(Records from a dataset)
*** Begin section ***

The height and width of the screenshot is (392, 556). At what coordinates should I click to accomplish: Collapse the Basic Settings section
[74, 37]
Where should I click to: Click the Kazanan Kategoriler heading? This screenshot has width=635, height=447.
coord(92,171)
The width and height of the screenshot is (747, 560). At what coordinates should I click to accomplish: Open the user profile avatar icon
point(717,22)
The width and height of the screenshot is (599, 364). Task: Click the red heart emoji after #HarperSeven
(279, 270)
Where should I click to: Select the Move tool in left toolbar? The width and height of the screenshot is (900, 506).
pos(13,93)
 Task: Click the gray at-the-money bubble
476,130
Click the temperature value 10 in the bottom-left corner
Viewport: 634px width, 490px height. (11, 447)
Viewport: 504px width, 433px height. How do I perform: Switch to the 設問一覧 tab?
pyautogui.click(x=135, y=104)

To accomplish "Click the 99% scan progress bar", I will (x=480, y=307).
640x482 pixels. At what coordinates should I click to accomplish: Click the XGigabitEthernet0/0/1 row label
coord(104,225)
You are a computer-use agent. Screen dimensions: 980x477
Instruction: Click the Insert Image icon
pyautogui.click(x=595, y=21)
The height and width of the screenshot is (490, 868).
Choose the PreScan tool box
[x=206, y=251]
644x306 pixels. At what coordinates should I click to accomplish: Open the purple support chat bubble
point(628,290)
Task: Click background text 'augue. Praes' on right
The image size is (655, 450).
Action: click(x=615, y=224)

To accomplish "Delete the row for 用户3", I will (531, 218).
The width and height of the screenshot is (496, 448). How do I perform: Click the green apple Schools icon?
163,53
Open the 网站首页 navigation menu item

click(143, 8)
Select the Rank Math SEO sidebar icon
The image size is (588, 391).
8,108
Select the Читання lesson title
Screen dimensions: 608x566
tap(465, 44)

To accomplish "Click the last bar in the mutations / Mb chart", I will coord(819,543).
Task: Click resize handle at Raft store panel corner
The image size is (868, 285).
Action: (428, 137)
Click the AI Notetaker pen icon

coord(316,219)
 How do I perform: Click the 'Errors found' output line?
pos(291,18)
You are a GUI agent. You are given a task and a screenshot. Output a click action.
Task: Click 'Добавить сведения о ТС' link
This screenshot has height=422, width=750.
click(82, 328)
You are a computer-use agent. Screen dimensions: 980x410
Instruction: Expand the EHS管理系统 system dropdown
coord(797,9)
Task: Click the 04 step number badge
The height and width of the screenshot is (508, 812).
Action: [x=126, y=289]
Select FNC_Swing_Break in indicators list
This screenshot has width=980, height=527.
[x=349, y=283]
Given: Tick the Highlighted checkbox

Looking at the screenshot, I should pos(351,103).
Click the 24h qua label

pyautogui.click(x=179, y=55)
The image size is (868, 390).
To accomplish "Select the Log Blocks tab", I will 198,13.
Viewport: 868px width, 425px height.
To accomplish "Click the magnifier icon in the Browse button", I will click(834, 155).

*** End section ***

What is being asked: Note every line above where the string "agent" shows up, and copy those lines.

Reply to the task:
You are a computer-use agent. Screen dimensions: 980x477
You are a GUI agent. You are given a task and a screenshot. Output a click action.
You are a computer-use agent. Screen dimensions: 980x410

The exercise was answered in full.